A series of individual cells are combined to increase device power output. This device is called the Fuel Cell Stack. In the fuel cell stack, the cells are generally connected electrically in series, while the reactant and product flows are supplied to the cells via manifolds connecting the cells in parallel.
The fuel cell MEA and stack are the core technologies that HYDROLITE has developed and demonstrated up to 5 kW of gross power output. Further scaling is a simple matter of adding more cells to the stack assembly.
Diagram of a hydrogen Fuel Cell Stack showing the MEA’s stacked in series between
bipolar plates that serve as current collectors and reactant/product distributers
Example HYDROLITE assembled stack
In addition to the fuel cell stack, a hydrogen-to-power system includes electrical, thermal and fluidic control subsystems and an electronic interface to generate standalone power delivery that must be tailored to the size of the fuel cell stack. HYDROLITE is currently deploying a 5kW delivery system to serve as a first AEM device platform. Such a system can then also be scaled/redesigned to control a fuel cell stack or module of arbitrary size.

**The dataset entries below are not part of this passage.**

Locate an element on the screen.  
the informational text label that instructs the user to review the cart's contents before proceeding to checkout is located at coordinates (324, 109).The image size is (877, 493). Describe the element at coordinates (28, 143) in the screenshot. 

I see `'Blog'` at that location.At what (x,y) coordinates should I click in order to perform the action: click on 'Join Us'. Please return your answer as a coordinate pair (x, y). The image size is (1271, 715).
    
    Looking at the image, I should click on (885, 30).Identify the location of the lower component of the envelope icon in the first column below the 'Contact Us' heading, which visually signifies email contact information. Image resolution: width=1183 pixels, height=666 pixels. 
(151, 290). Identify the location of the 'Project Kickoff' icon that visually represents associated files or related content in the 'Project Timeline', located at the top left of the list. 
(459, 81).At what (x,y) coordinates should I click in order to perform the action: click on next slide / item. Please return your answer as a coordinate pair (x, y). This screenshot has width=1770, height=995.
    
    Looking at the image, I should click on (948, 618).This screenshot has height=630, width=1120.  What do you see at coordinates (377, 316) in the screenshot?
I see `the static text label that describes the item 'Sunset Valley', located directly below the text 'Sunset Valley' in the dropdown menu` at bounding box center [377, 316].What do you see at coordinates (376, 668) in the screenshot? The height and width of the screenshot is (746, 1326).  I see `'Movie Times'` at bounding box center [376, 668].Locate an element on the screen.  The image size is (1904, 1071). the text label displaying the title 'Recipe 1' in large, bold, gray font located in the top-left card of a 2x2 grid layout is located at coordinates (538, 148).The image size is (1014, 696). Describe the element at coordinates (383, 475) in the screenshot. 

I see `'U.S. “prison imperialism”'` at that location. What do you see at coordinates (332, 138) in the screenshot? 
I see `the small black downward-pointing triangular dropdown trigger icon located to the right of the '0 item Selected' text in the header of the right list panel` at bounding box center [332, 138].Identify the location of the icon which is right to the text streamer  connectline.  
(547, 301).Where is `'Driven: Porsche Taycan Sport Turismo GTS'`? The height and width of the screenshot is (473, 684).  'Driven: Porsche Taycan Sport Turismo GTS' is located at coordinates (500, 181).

The AEM Fuel Cell Balance of Plant –
Including the fuel cell stack, reactant supply, exhaust systems,
cooling loop, battery, control logic, and power management
Multiple critical materials cost drivers are eliminated with HYDROLITE AEM Device Technology, while retaining the performance advantages of exchange membrane fuel cells. Our technology is set to help enable the rapid emergence of a Hydrogen Economy towards deep decarbonization over the coming decades.